Papa Francesco, quando era cardinale, scrisse la prefazione de “Il tempo della Chiesa secondo Agostino”, il libro che raccoglie gli incontri dell’Associazione Rosmini sull’attualità di sant’Agostino che vedevano come relatore don Giacomo Tantardini.
A distanza di anni il Papa non si è dimenticato di quegli incontri, anzi il 22 dicembre scorso papa Francesco (è nel video linkato dopo il minuto 2) ha ricordato in diretta video ai suoi interlocutori riuniti nell’aula magna dell’Università di Padova, che quel luogo ospitava le lezioni agostiniane organizzate dalla nostra associazione.
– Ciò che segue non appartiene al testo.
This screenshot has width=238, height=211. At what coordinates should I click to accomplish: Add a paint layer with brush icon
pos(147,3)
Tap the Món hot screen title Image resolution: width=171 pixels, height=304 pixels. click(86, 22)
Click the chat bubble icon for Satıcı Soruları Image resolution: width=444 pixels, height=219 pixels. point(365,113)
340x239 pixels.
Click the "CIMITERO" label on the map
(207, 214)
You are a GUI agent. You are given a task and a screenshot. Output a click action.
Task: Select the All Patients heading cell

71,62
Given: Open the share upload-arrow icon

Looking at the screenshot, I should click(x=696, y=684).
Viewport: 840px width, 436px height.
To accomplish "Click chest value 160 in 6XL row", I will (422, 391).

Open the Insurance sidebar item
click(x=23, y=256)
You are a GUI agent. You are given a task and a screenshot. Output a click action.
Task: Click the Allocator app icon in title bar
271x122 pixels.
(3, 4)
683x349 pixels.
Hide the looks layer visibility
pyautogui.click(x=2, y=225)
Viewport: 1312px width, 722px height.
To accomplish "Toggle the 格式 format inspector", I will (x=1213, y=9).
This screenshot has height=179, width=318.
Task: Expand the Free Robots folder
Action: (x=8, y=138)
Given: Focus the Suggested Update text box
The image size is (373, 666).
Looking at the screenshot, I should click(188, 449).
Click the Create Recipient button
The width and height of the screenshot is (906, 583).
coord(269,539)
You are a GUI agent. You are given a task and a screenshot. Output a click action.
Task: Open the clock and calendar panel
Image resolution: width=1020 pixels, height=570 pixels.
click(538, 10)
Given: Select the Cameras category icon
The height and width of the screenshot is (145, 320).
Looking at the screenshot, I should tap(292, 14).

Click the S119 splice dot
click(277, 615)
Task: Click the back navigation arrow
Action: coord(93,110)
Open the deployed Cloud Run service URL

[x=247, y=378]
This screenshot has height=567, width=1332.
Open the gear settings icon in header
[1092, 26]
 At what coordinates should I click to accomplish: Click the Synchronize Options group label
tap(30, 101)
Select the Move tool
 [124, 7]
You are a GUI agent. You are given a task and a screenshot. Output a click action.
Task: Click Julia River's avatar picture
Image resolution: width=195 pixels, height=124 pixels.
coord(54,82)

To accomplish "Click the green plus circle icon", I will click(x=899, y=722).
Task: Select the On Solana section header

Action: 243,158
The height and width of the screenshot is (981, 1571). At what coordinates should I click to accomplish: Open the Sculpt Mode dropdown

Ora nell’ultimo libro di Massimo Borghesi, Jorge Mario Bergoglio. Una biografia intellettuale, emergono nuovi dettagli dell’interesse di papa Francesco per i nostri convegni. Riportiamo dalle pp. 279-280:
«In una lettera degli inizi del 2007, indirizzata al vaticanista del Tg2 Lucio Brunelli, che gli aveva inviato una recensione del volume di don Giacomo Tantardini, “Il cuore e la grazia in sant’Agostino. Distinzione e corrispondenza” (Città Nuova, Roma 2006), Bergoglio scrive:
“In questo pensiero lineare non c’è posto per la delectatio e la dilectio, non c’è posto per lo stupore. Ed è così perché il pensiero lineare procede nella direzione contraria alla grazia. La grazia si riceve, è puro dono; il pensiero lineare si vede in obbligo di dare, di possedere. Non può aprirsi al dono, si muove unicamente a livello di possesso. La delectatio e la dilectio e lo stupore non si possono possedere: si ricevono, semplicemente. […] L’essenza manichea del fariseo non lascia nessuna fessura perché vi possa entrare la grazia; basta a se stesso, è autosufficiente, ha un pensiero lineare. Il pubblicano, al contrario, ha un pensiero tensionante che si apre al dono della grazia, possiede una coscienza che non è sufficiente ma profondamente mendicante”.
Sollecitato dalla recensione di Brunelli, il cardinale scriverà, a sua volta, la prefazione ad un nuovo volume di Tantardini su Agostino: “Il tempo della Chiesa secondo Agostino” (Città Nuova, Roma 2010). In essa commentava la descrizione che Agostino faceva dell’incontro tra Gesù e Zaccheo.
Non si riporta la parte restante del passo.